America’s Secular Challenge: The Rise of a New National Religion by Herbert London ’60. The author explores the rise of radical secular humanism as a “religious” experience and why he believes it will not serve America and the West in their battle against the threat of radical Islam (Brief Encounters, $18).
Alma by Jerry Oster ’64. The protagonist in this turn-of-the-millennium novel sets out on a transcontinental journey and finds himself in the desert town of Alma, where he encounters a host of quirky characters (BookSurge Publishing, $14.99).
Robert Ludlum’s The Bourne Sanction by Eric Van Lustbader ’68. Hoping for normalcy, Jason Bourne returns to Georgetown as a professor. However, he soon is involved in the murder investigation of a former student by a Muslim extremist sect (Grand Central Publishing, $25.99).

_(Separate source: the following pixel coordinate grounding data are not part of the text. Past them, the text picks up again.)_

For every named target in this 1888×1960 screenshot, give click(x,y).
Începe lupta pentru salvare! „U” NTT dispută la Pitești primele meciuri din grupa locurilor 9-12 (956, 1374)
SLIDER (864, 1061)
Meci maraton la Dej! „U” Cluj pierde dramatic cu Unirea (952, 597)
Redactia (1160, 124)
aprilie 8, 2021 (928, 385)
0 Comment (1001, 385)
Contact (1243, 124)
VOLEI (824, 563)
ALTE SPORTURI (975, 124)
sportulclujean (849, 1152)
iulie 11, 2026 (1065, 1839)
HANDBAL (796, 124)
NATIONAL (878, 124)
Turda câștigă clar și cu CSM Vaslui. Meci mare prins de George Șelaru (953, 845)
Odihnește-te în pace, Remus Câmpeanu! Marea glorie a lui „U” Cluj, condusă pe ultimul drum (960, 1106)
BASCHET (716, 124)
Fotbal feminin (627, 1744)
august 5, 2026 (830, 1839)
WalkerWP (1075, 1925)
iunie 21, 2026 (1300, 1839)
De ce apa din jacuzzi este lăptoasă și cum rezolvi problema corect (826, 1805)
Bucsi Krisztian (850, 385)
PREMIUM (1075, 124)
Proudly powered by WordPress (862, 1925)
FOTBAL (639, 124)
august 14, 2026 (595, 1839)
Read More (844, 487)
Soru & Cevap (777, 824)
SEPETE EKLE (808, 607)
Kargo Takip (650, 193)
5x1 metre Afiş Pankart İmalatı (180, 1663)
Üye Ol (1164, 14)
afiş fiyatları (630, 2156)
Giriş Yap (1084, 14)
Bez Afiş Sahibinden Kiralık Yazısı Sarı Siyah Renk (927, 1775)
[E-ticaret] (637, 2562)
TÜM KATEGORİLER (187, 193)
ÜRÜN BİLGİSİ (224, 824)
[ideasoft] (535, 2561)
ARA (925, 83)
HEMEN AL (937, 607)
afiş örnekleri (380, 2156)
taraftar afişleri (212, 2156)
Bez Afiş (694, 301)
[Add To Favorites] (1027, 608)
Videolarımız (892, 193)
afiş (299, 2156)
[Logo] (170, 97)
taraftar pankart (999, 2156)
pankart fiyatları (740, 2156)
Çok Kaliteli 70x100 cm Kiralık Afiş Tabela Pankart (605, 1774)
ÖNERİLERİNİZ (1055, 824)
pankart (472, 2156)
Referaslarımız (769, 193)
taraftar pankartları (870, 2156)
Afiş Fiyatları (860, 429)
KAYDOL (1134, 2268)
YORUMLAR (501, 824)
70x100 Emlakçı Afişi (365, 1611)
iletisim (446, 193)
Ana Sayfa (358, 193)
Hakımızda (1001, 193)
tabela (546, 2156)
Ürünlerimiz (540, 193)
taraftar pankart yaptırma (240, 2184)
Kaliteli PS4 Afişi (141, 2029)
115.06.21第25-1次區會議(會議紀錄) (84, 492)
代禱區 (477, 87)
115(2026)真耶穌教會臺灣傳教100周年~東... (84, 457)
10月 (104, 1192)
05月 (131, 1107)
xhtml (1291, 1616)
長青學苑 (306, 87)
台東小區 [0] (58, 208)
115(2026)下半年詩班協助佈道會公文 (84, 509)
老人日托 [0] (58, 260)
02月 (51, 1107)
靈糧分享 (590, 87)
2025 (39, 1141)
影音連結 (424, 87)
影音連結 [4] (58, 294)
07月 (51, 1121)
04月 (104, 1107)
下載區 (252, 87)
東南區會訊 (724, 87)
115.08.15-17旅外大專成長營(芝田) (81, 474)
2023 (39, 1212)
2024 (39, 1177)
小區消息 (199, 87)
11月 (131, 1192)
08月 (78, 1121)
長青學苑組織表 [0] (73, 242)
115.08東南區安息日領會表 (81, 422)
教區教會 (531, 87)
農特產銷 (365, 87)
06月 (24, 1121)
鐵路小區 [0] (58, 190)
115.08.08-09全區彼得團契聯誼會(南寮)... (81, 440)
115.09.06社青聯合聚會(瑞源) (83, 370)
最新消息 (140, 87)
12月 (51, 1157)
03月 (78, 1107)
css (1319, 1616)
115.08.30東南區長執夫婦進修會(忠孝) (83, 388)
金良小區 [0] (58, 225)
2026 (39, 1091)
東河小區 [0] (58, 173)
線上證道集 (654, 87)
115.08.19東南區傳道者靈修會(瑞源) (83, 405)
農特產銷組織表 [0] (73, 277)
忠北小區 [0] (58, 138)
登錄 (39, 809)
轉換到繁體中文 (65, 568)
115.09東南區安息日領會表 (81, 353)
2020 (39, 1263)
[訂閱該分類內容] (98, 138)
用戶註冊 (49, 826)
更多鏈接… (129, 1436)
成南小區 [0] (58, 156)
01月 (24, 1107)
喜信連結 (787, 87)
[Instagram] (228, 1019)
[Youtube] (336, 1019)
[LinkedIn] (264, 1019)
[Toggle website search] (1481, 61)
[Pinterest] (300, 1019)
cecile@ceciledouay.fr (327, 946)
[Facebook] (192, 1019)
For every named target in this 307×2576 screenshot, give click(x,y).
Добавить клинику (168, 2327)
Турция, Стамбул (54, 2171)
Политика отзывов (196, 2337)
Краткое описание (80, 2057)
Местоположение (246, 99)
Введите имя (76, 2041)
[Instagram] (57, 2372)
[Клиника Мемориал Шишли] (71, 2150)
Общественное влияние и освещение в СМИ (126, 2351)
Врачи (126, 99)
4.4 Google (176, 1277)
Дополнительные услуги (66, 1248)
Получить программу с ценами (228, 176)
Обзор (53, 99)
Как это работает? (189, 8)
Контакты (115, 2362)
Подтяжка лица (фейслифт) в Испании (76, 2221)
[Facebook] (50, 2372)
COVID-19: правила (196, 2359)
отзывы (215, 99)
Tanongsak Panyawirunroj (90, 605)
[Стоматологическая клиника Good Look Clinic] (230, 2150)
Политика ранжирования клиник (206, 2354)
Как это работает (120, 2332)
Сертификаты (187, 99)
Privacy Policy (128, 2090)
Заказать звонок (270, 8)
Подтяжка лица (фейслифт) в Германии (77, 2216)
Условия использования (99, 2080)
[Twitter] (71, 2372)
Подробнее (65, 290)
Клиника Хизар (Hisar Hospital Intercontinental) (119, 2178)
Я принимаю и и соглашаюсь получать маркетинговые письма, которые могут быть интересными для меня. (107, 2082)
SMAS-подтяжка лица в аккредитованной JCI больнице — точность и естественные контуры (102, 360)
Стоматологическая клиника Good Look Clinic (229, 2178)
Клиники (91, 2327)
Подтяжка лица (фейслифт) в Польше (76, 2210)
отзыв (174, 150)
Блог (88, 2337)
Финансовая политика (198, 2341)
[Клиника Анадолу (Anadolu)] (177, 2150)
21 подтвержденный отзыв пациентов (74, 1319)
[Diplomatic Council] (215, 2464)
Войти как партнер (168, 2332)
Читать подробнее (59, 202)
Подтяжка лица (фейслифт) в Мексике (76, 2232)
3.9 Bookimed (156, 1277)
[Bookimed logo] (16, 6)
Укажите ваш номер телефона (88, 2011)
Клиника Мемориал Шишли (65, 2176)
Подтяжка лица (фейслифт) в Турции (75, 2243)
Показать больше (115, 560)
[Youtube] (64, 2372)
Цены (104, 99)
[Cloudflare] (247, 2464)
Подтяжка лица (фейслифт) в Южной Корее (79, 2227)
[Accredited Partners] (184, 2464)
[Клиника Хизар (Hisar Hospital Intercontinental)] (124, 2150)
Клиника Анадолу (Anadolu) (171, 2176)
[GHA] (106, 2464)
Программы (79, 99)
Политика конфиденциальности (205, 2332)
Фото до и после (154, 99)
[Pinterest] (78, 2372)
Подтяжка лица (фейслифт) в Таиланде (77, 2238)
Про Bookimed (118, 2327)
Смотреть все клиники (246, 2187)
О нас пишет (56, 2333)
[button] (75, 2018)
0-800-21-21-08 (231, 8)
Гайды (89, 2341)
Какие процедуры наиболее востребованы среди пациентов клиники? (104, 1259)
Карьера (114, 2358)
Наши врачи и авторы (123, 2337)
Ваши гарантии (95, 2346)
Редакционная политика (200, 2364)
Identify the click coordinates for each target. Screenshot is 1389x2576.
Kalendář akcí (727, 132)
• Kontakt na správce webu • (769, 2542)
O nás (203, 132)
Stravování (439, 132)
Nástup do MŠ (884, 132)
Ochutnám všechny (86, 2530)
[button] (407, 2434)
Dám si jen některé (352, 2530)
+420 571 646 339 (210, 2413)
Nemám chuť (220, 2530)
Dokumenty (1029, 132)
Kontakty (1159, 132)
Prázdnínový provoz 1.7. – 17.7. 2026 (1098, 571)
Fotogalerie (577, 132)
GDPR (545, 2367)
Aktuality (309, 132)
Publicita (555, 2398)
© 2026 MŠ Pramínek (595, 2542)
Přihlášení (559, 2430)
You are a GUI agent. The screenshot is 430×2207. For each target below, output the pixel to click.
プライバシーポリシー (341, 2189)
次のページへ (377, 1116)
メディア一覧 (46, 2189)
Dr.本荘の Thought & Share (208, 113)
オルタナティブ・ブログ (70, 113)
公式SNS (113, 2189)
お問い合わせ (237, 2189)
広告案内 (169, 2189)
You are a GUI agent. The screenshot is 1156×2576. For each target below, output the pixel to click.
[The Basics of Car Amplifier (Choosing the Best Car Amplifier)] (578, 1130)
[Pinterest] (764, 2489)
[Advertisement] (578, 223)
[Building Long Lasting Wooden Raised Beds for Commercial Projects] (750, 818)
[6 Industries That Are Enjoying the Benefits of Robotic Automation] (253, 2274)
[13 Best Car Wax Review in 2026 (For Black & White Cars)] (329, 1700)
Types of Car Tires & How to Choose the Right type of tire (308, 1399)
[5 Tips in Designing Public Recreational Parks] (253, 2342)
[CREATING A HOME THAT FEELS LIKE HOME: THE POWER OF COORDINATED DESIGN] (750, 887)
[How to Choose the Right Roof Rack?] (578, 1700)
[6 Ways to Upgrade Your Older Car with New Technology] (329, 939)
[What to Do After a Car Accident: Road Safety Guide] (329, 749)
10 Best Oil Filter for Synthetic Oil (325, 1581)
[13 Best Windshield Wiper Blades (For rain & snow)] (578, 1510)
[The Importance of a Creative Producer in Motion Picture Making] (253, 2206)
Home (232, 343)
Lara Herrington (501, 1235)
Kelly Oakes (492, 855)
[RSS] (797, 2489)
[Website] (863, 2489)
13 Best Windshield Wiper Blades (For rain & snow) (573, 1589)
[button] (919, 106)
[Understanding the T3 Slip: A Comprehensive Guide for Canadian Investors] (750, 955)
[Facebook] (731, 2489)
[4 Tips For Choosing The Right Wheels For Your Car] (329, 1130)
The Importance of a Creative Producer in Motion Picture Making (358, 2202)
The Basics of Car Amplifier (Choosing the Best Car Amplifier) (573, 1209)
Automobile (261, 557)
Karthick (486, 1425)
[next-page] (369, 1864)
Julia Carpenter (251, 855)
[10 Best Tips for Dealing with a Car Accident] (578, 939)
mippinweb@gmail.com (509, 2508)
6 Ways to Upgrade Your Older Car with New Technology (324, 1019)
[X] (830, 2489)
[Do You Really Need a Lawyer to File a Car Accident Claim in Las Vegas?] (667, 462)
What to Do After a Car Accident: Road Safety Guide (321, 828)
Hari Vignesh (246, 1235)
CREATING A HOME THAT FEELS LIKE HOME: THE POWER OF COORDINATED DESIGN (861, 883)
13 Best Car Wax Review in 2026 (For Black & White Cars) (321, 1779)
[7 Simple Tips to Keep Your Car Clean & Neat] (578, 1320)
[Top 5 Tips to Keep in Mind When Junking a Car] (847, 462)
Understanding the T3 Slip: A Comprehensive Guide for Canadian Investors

Erotomania: A Romance by Francis Levy ’69. James and Monica are a couple with a wild intimate relationship. The only problem is that the two are left in a temporary state of amnesia after each encounter. The main characters learn what it means to long, love and commit to a partner (Two Dollar Radio, $14).
Mental Causation: The Mind-Body Problem by Anthony Dardis ’77. Dardis delves into the mental causation problem — the question of how mental processes can affect the physical world (Columbia University Press, $24.50).
You Can’t Be President: The Outrageous Barriers to Democracy in America by John MacArthur ’78. MacArthur laments the political corruption and social divisions that plague democracy in the United States [see Bookshelf feature, November/December] (Melville House, $15.95).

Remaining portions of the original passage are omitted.